(EXERCISE REQUIREMENTS)
Write out the records beneath this line exactly as they appear, minus any images.

Collected data:

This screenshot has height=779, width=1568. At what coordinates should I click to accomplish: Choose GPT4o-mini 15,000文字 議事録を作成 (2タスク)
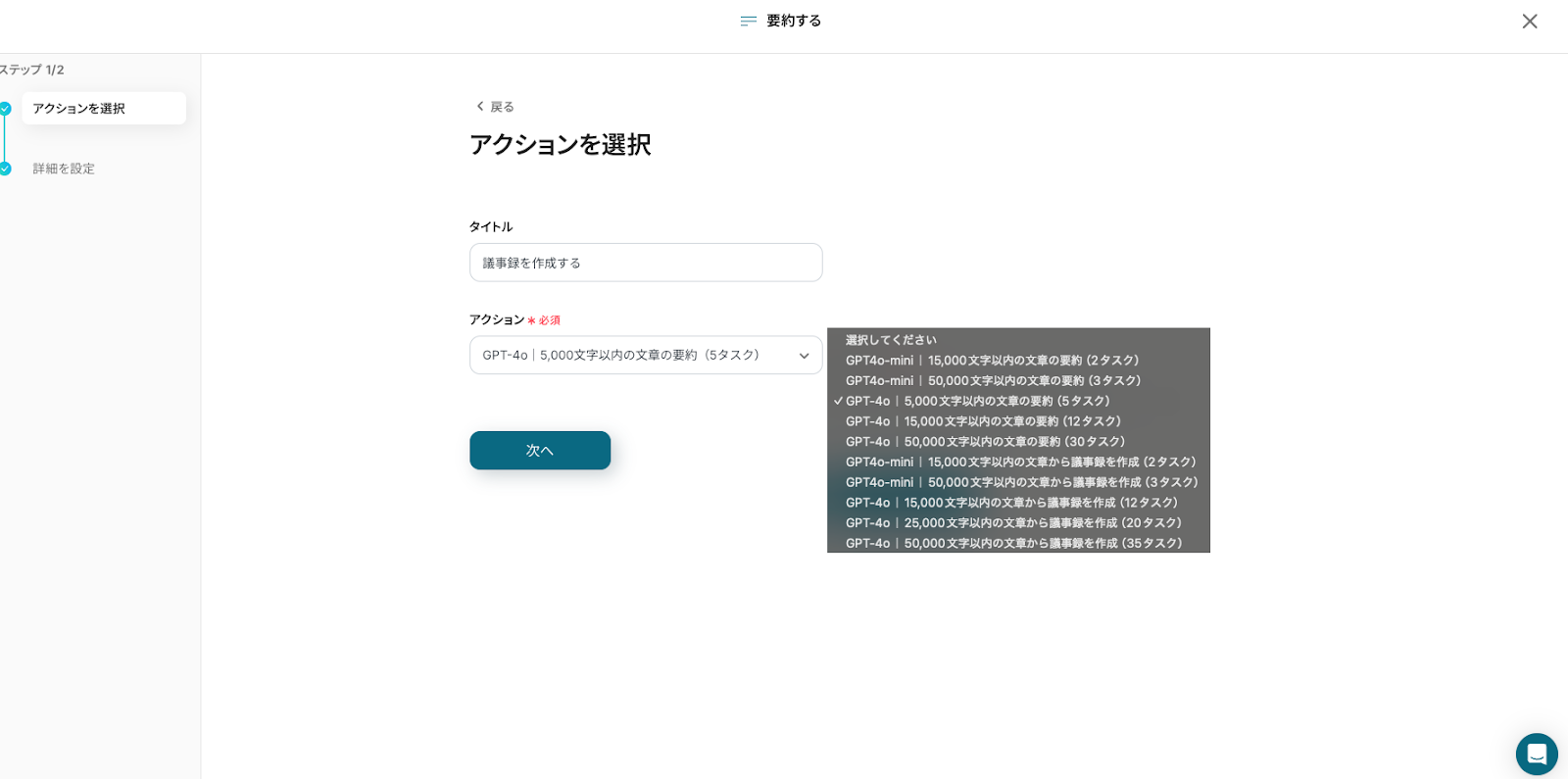click(1020, 463)
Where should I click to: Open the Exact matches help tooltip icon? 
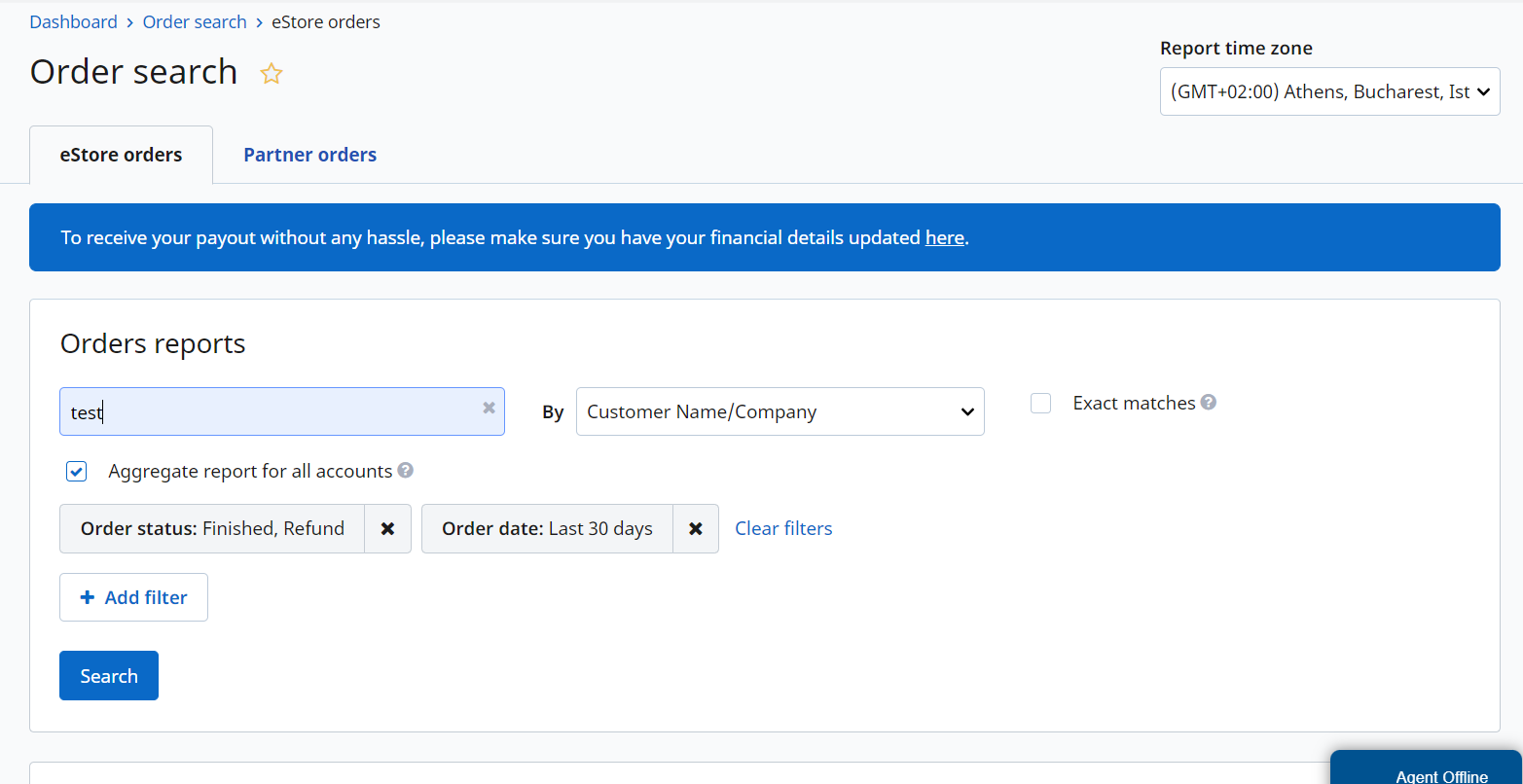click(x=1209, y=402)
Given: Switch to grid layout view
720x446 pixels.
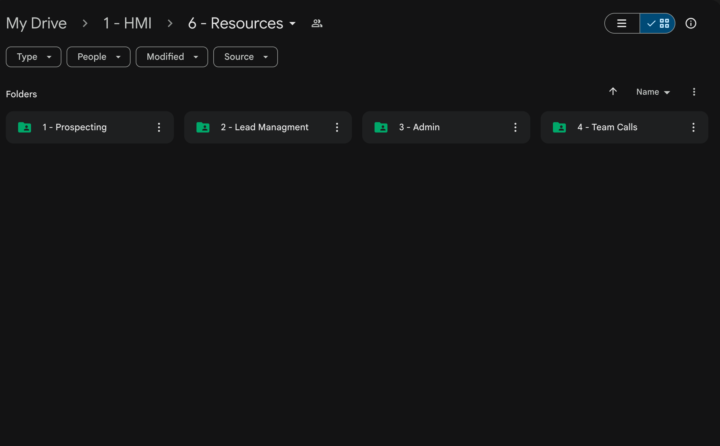Looking at the screenshot, I should 658,23.
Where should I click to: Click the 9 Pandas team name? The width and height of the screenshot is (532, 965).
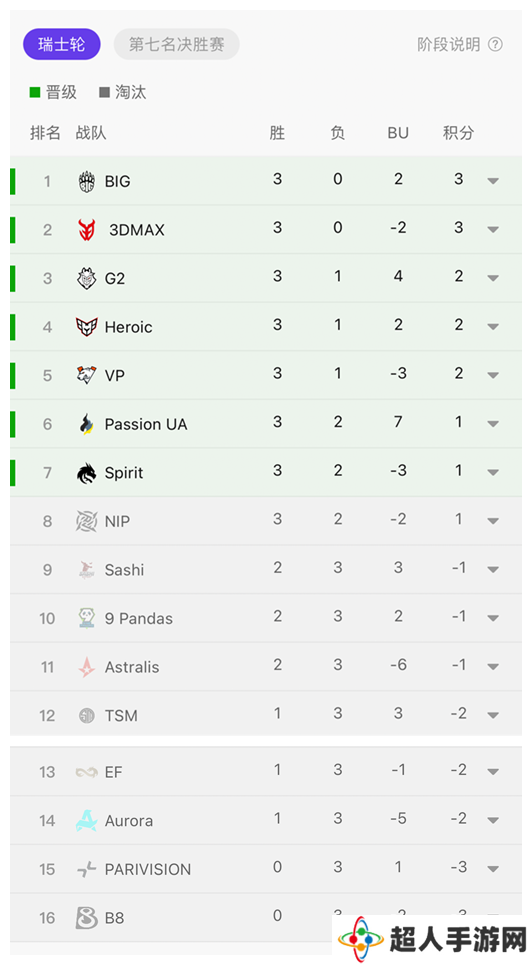139,619
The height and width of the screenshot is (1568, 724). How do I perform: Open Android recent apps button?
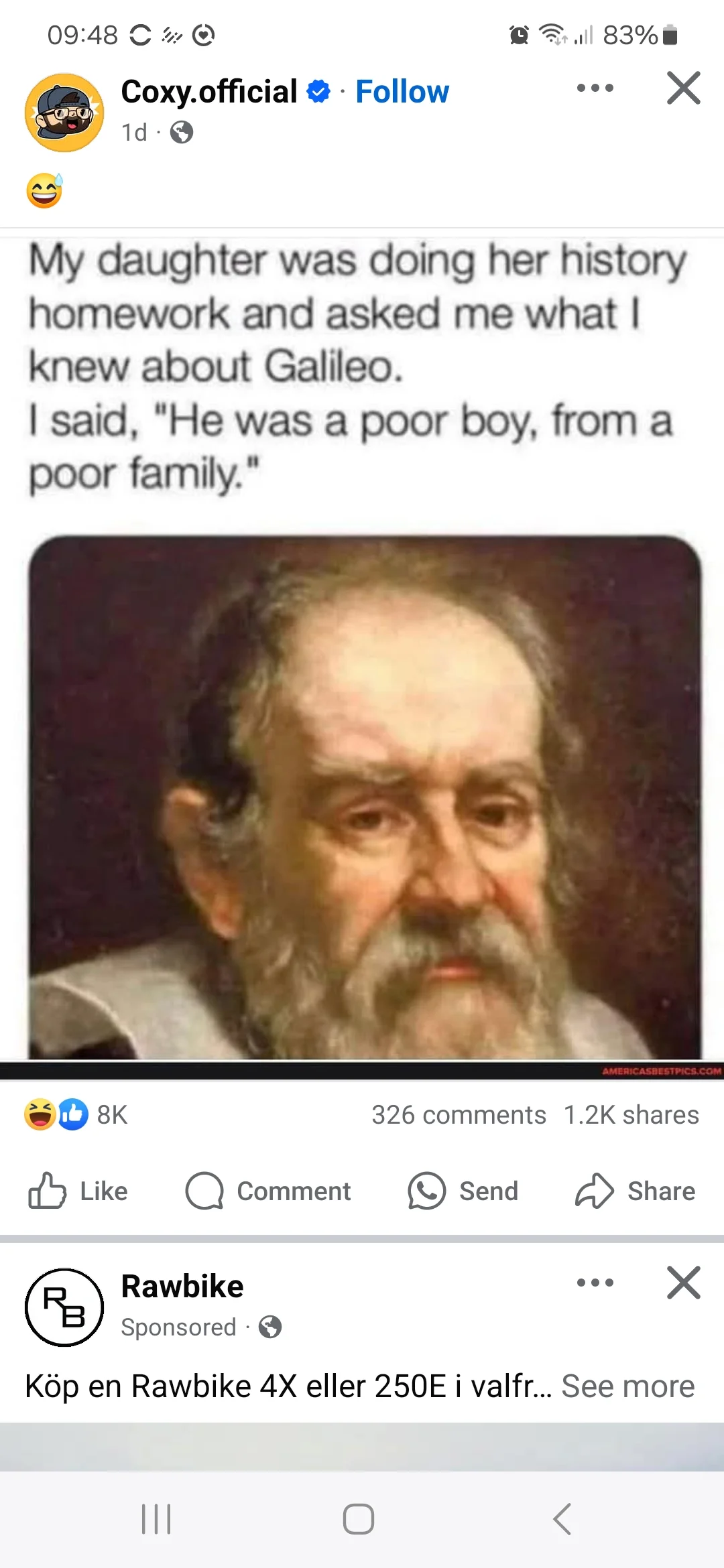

(ANSWER TO THIS PROBLEM)
This screenshot has height=779, width=1568. At what coordinates should I click to accomplish: Choose GPT4o-mini 15,000文字 議事録を作成 (2タスク)
click(1020, 463)
Where should I click to: Open the Exact matches help tooltip icon? 
click(x=1209, y=402)
Given: Switch to grid layout view
720x446 pixels.
Looking at the screenshot, I should 658,23.
Where should I click to: Click the 9 Pandas team name? The width and height of the screenshot is (532, 965).
139,619
The height and width of the screenshot is (1568, 724). How do I perform: Open Android recent apps button?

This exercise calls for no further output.